| Work request |
Scan the entries for lines containing the string "agent". Reply with how many there are, and nothing else.

- Opening Delimiter -

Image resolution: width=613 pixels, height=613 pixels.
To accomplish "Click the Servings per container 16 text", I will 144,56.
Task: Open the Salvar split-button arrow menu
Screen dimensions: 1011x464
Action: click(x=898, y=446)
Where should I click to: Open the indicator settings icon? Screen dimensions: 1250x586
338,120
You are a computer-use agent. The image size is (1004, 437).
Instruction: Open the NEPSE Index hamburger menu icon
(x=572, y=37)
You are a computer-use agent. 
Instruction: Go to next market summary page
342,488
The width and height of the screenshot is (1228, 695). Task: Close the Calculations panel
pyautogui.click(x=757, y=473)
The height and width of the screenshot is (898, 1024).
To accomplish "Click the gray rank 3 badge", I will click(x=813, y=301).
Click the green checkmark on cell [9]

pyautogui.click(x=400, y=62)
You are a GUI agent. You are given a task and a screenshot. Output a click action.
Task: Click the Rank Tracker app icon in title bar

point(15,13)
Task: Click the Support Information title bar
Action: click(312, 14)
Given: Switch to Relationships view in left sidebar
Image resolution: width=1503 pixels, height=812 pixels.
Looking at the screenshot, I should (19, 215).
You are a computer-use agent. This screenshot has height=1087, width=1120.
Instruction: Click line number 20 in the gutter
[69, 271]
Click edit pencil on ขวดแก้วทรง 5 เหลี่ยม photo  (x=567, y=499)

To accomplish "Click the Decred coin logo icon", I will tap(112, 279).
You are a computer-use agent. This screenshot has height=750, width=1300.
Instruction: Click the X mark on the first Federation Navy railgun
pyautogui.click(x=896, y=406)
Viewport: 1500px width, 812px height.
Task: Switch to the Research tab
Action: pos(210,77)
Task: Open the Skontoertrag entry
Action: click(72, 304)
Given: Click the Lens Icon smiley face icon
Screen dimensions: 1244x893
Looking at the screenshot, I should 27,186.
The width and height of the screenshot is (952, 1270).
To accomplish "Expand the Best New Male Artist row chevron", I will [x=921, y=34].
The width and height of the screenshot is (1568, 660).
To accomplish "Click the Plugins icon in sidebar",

- Closing Delimiter -

| Answer area |
5